In an even more unsettling tribute video, one young Christian explains how much he admires Rodger and understands the murderous impulses that led him to kill — though the video maker assures us that since he has establish Christ he won't himself "go around killing people for fun."

There are an assortment of original tribute songs — some jokes, some utterly sincere, and all the same others that could well exist either. In i, a human singing so softly he might equally well be whispering performs a musical number called "My Twisted World: Official Elliot Rodger Song," which seems to consist mostly of the phrase "my day of retribution" chanted over and over once more. The video from 2022 had garnered 115 views and a single comment: "How stoned were you lot?"

Rodger is inappreciably the first murderer with a cult post-obit. He'due south non even the starting time misogynist killer to have been proclaimed a "saint" — that laurels goes to "Saint" Marc Lépine, who murdered 14 women in cold claret at Montreal's École Polytechnique in 1989. But Lépine was never embraced every bit a "saint" past anyone other than a pocket-size handful of extremist Men'southward Rights Activists looking to offend as many feminists as possible. Rodger's fanbase, for amend and for worse, is much broader and much less ideological; many of his admirers seem to identify with him much more fully.

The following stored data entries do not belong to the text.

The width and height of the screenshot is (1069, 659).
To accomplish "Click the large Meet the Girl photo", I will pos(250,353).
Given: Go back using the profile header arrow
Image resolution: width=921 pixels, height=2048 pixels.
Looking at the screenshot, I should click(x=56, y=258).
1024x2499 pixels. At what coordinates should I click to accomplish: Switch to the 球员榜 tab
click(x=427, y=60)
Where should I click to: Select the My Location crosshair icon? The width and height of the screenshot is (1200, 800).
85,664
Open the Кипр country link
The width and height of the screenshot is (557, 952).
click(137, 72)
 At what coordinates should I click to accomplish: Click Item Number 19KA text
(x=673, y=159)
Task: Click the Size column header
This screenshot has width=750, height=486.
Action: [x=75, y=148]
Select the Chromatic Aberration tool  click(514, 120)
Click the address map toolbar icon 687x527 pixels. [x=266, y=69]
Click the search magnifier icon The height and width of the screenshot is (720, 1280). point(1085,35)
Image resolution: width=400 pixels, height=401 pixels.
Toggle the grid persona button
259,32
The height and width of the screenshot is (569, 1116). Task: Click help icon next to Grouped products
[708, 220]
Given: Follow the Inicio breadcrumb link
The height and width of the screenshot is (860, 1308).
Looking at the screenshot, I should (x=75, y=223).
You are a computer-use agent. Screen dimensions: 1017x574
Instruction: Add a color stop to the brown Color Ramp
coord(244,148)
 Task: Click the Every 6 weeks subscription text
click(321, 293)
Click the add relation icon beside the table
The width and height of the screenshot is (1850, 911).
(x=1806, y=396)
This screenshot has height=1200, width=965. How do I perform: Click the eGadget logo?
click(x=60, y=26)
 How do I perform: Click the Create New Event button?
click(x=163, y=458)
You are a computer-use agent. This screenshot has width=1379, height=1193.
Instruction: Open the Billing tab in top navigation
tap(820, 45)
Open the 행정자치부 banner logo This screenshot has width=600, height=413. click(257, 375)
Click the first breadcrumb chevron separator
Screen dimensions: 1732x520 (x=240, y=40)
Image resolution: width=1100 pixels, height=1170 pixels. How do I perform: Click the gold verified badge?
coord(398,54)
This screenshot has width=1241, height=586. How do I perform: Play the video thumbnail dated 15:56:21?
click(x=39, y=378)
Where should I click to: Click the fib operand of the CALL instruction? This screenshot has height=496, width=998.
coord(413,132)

This could be in part because he showed united states of america so much of himself in his videos and in his manifesto. When I offset saw his videos four years ago in the wake of his set on, he came across as a deeply troubled fellow whose manner was a mixture of awkward and arrogant. Watching his videos once again today, I can come across glimpses of the foreign charisma. His awkwardness, to his fans at to the lowest degree, comes across as an appealing sort of vulnerability; his sneering arrogance, no matter how contrived information technology often seems in these videos, comes across every bit confidence.

It'southward hard to imagine Minassian developing a similarly devoted post-obit. So far he seems a nada. He left behind no videos that might humanize him to potential fans. His "manifesto" was a brusque, impersonal paragraph, petty more than than a mash-up of incel clichés.

Philosopher Ludwig Feuerbach famously argued that faith was in essence a projection of our hopes and desires: "what human wishes to be, he makes his God." It seems clear that Elliot Rodger's fans are guilty of a similar sort of projection: in many ways they want tobe Elliot, and then they have made him their "saint."